The egg gets set atop the now softened-and-coated-with-salsa tortilla chips. Of course, you could leave it at that and it would be delicious. But the toppings really set it off. My very favorite is avocado, and since I have a toddler that is obsessed with them, I almost always have them hanging around. I’ll usually throw on a few crumbles of queso fresco (or feta in a pinch), and since my garden is currently producing radishes, I like the crunch they give. Cilantro is always good too. And jalapenos if you like spicy – maybe bell pepper if not. Basically, whatever you like and whatever you have. It will turn out delicious no matter what.
- 1 1/2 cups salsa (your choice - homemade or from a jar red or green)
- 1 teaspoon canola oil
- 6 ounces good quality tortilla chips about 6 cups
- 2 large eggs
- salt and pepper
- Your choice of any of the following:
- sliced radishes
- sliced avocados
- lime wedges
- sliced jalapeno peppers
- queso fresco
- minced cilantro
- sliced scallions
Bring salsa to a simmer in a large saucepan or deep saute pan over medium heat. If salsa is very watery, simmer for a few minutes until it's thickened up. When the salsa has thickened (or if it started out thick) add the chips and gently toss and stir until the chips are coated with salsa, being careful not to break them up too much. Cook for 2-3 minutes until chips are slightly softened, but not soggy. Remove from heat and divide between two bowls.
At the same time you start simmering the salsa, heat a teaspoon of canola oil in a small non-stick pan over medium high heat. Crack two eggs into the pan and reduce heat to medium. Season eggs to taste with salt and pepper. Add 1 teaspoon of water to the pan and cover. Cook eggs until white is opaque, but yolk is still runny, 2-3 minutes.
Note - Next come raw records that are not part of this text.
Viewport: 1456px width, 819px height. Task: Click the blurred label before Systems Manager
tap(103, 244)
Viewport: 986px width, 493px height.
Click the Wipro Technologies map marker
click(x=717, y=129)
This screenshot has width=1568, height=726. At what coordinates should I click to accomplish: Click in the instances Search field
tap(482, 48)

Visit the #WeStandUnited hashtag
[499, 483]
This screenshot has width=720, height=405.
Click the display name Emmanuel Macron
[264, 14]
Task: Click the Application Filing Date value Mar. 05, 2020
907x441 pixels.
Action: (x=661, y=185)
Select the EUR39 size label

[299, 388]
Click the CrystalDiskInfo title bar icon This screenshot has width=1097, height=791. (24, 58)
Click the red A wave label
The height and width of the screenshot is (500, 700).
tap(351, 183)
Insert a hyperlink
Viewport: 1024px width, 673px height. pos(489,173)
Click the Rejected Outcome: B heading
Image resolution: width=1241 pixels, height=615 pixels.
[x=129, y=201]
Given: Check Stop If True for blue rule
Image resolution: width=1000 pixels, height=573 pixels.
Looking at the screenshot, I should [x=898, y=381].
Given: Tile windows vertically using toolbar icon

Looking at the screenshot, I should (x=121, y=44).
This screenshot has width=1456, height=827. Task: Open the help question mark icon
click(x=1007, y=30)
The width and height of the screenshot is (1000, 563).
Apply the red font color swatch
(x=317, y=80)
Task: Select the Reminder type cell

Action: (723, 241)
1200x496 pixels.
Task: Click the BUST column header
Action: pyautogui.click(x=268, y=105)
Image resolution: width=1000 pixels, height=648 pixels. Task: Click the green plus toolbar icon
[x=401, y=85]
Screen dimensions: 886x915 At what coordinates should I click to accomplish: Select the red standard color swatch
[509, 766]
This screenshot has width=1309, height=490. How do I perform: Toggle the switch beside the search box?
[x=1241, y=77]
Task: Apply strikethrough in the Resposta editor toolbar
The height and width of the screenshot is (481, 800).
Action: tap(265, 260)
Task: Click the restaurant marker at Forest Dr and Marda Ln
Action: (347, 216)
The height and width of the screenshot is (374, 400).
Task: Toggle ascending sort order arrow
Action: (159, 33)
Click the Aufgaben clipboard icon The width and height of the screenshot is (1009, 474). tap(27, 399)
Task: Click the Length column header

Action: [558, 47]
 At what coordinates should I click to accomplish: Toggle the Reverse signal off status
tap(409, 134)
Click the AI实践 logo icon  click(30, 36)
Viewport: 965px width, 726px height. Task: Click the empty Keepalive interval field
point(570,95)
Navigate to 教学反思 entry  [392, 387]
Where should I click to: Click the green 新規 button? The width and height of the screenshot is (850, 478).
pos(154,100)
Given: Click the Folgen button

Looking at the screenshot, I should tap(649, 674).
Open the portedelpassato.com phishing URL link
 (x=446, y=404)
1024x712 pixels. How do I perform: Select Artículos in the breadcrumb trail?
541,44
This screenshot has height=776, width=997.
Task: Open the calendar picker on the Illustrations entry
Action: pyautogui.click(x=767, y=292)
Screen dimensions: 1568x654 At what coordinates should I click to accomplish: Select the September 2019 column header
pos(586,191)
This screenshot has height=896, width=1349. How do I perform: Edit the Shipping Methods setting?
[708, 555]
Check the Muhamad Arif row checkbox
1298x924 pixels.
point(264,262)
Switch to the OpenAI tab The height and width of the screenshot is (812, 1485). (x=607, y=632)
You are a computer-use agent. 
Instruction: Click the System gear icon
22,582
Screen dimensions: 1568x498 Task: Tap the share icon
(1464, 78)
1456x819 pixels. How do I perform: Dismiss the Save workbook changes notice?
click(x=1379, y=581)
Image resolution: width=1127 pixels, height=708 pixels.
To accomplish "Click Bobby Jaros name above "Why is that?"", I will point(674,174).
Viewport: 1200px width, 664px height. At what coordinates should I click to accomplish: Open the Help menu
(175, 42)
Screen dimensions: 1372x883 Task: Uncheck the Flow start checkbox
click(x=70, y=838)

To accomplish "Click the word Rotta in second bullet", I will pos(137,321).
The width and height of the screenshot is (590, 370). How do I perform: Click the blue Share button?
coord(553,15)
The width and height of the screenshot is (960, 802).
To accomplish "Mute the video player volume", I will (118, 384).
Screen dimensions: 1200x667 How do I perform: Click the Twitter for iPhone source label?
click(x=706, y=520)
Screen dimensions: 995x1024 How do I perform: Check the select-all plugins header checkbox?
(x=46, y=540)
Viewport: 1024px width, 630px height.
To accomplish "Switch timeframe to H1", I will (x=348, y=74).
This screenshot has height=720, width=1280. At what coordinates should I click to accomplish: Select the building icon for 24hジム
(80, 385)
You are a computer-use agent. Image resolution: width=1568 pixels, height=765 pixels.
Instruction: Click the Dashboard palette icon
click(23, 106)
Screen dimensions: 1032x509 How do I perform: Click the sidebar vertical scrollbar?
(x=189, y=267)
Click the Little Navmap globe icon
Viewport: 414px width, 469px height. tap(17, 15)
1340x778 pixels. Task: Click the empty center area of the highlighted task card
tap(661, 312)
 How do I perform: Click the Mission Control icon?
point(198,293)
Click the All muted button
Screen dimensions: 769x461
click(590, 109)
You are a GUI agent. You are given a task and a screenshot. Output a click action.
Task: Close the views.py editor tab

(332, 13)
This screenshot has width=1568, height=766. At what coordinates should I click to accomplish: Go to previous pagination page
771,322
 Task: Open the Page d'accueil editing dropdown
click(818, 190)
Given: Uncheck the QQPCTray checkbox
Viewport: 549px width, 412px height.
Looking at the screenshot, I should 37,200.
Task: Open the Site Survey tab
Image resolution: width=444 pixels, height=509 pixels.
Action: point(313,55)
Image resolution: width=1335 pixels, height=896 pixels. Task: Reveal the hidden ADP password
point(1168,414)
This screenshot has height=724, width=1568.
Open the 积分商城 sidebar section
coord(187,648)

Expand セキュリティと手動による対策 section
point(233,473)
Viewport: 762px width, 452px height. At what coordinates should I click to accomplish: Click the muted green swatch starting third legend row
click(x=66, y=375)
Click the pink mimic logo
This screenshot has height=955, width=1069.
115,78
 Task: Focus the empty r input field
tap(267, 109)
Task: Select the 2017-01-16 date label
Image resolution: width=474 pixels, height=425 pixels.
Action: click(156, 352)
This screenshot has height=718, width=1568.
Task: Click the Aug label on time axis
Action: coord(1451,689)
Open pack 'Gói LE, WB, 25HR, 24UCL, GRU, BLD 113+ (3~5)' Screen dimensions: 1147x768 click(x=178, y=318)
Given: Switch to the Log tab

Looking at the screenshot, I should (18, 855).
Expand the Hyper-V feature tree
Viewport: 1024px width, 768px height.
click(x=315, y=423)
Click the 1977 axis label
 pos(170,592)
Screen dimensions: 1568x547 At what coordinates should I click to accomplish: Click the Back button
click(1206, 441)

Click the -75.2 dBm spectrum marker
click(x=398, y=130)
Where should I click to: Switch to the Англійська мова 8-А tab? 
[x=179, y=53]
Serve eggs on top of cooked tortilla chips.
Top the chilaquiles with your choice of toppings including sliced avocado, radishes, jalapeno or bell peppers, queso fresco, minced cilantro and/or sliced scallions.
Chilaquiles Nutrition Notes:
The above nutrition information is for basic chilaquiles plus egg only – it does not include any extra toppings. Keep in mind that the nutrition info for chilaquiles will vary depending on what type of salsa and tortilla chips you use. To cut down on sodium, use a reduced sodium salsa or make your own and/or use lower sodium chips. To cut down on fat, used baked tortilla chips.